Now, it's time for your warm-up drills to get you primed for running.
Why do warm-up drills for running
Warm-up drills for running get your body primed and ready to run faster, they activate and train your fast twitch muscle fibers to improve your sprint speed. They also exaggerated perfect running form to get your body to a point where you can run with a better economy.
Warm-up running drills are a vital way to improve your running form and develop your sprint speed. For sprinters, a huge chunk of their sessions are dedicated to running form drills and focusing on doing these drills as perfectly as possible. You can train your fast twitch muscle fibers with these drills in a position that you are not able to get in when just running. This means you training muscle fibres which are not usually trained so you can improve your ability to recruit these fast twitch muscle fibres and then you can use them to get a stronger, more powerful, longer stride.
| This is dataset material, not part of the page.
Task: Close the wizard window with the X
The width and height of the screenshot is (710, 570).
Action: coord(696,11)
Overview of the benefits of doing warm-up drills:
Improved athletic performance
Improved mobility
Train fast twitch muscle fibers
Improved sprint speed
Improved running form/economy
Reduced injury rate
Improves co-ordination
Wakes up the neuromuscular system
Get your body ready to run fast for your session/workout
Your warm-up drills for running
These are the warm-up drills I have used before running for about 1o years and they get your body ready in the perfect way for your session/workout. These drills start slow and then focus on some faster movements to train your fast-twitch muscle fibers.
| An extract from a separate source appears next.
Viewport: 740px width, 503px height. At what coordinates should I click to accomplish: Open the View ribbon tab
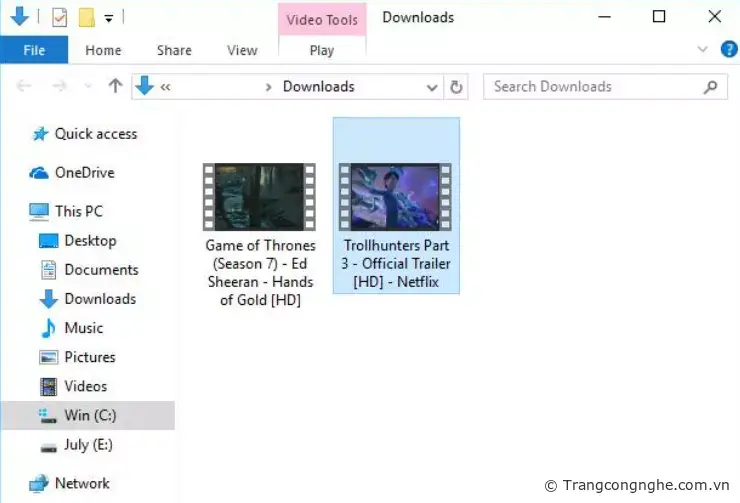(242, 50)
How long should my warm-up be?
Your pulse raiser can be anything from 800m to 4 miles, you can choose if your dynamic stretches take 3 minutes or 15 minutes depending on how many times you repeat each movement and you're running warm-up drills can take 3-15 minutes as well depending on how long you do each drill for.
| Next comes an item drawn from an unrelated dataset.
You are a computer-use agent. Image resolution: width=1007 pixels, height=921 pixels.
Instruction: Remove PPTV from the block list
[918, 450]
Overall, you can do an amazing warm-up which will get you primed for your session and also help with your long-term running performance in all of about 10 minutes. Which seems like a bargain to me!
However, you can make this warm-up routine last 30-60 minutes if you really want to, just by doing a longer pulse raiser, a lot of dynamic stretches, and drills, this warm-up has everything.
Lastly, don't forget some strides.
Strides are just accelerations to about 90% sprint speed where you focus fully on form and last about 50-100m. You should add 2-8 strides into your warm-up after your drills and take a slow walk back after.
Strides are a key part of every warm-up and they boast many benefits and should never be left out of a warm-up routine.
Key benefits of strides include:
Increase stride length
Increase running economy
Makes race pace feel easier
Improved sprint speed
Gets your body ready for faster training
Reduced risk of injury
Improved recovery
Trains your ATP-PC system
Faster kick at the end of your races
Trains fast twitch muscle fibers
Improves neuromuscular co-ordination
What runs do I need to warm up for?
Warm-ups should be used for any of your faster runs like sessions/warm-ups. If you are going to do a 5k session, tempo run, or anything that involves faster running then I heavily advise adding a good warm-up.
I also used to use dynamic stretches, drills, and then strides at the end of my easy runs as an extra time to get the benefits of these drills and improve my performance. I found huge benefits to adding these after easy runs.
Top tip on running a good warm-up
A key part of what a warm-up does is it gets you physiologically ready to run fast. Therefore, you should keep your warm-up consistent every time you do it, so that you are always mentally ready to run well.
So, when it comes to race day doing the same warm-up is a key part of running well and being mentally ready on that start line. Doing the same warm-up for your sessions/workouts will be a huge part of securing a PB on race day!